Re: [doc] User Manual Suggestion

[Date Prev][Date Next][Thread Prev][Thread Next][Date Index][Thread Index]

 



On 2009.04.26 16:17:43 -0400, David Abrahams wrote:
>
> On Apr 26, 2009, at 1:56 PM, Björn Steinbrink wrote:
>
>> On 2009.04.26 09:55:34 -0400, David Abrahams wrote:
>>>
>>> On Apr 26, 2009, at 7:28 AM, Björn Steinbrink wrote:
>>>
>>>> On 2009.04.25 15:36:24 -0400, David Abrahams wrote:
>>>>> Where it's relevant when the user notices that two distinct files
>>>>> have the same id (because they happen to have the same contents)
>>>>> and wonders what's up.
>>>>
>>>> Why would the user have to care about the object files in the repo?
>>>
>>> What a strange question. I have no idea how to answer. It seems
>>> self- evident to me that users of a VCS care that their files are
>>> stored in it.
>>
>> _Their_ files. The files that come from/end up in the working tree. I
>> cared about those when I used SVN, too. But I never went to the SVN
>> repo to find out if there are two equal files in it. We're talking
>> about object names, and those belong to objects, not files in the
>> working tree.
>
> I'm telling you, many new users who aren't already versed in Git will
> naturally associate the SHA1 codes exposed by the interface with the
> files they've checked in without understand that they actually
> identify object files (another poorly chosen Git name, if I've manage
> to deduce what it means)

Hm, not sure if that name is really important. The way objects are
stored is an implementation detail. Usually, we're just talking about
"objects" not the files the loose objects are stored in (loose object =
an object stored in its own file, not in a pack file). But as you
complained about it, how would you call a file in which an object is
stored?

> rather than directly corresponding to states
> of their files. And anyway, if you want to get into implementation
> details, SHA1s don't always identify object files because blobs get
> delta-compressed.

True, they identify the object, it's not even necessesary to mention
delta compression, just having the object in a pack file causes the
object name to no longer identify the file in which the object can be
found. Heck, the object might be in a different repo when you use
alternates ;-).
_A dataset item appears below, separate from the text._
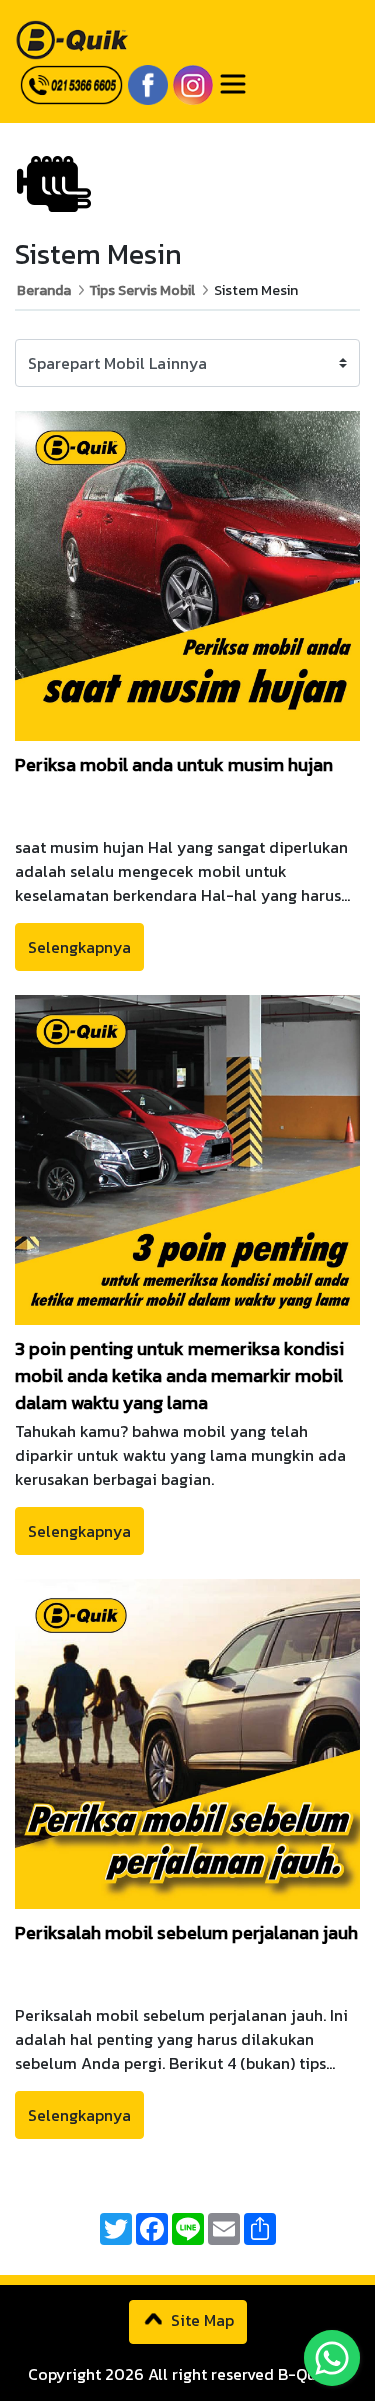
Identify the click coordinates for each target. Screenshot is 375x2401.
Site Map (200, 2320)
And I think I never explicitly said that they
identify a file storing an object, but implied that by "accepting" your
example and assuming that you meant two object files having the same id.
I should have said that your "two distinct files have the same id" makes
no sense and should have asked what you mean.

>>>> And why would your implementation save the same object twice, in
>>>> two distinct files?
>>>
>>> One could easily have the expectation that contents can be
>>> duplicated because there are numerous precedents in everyone's
>>> experience of computing, for example in filesystems and in any
>>> programming language that is not pure-functional.
>>
>> That's not answering my question. I asked why you come up with an
>> implementation that is "broken" enough to save the same object twice
>> with different file names.
>
> I don't know what you mean by "come up with an implementation."  I'm
> not inventing an implementation.

Sorry, "come up with" is clearly wrong. "Assume" or "expect" or so might
have been more correct. But I think we could agree that you misused the
"id" term by using it for files, and what ensued confused both of us? If
you didn't mean the stored objects by "files", then that part of the
discussion was just based on a misunderstanding and can be ignored.

> I'm saying, new users inevitably and inexorably develop a mental model
> of the system they're learning about, and they don't always develop
> the right mental model, and I'm saying that it's easy to see how they
> can fall into incorrect assumptions.  The word "hash" helps a bit with
> avoiding one of those assumptions.

I've not met a lot of people that were actually confused about the fact
that the same object might be "reused" for tree entries with different
names. But most (all?) of those that were confused knew that the objects
are identified by hashes, but expected the filenames to be part of the
object and didn't know about tree objects.

>> If the implementation does not do that, your "when the user notices
>> that two distinct files has the same id" is immediately invalid. The
>> user cannot come into that situation then.
>
> I think this is why Git remains more opaque than it should be.  You
> can't assume that people will naturally develop the smartest possible
> mental model of a VCS, even with faced with some hints in the form of
> a partial understanding of Git.

I don't think I understand what you mean here. If users don't understand
the data model, that's caused by missing/bad documentation or because
the user doesn't want to read the existing documentation. (I'll make no
assumptions here, it's been some time since I had a close look at the
docs). But I've been talking about how the given implementation stores
data in the repository. Could you explain?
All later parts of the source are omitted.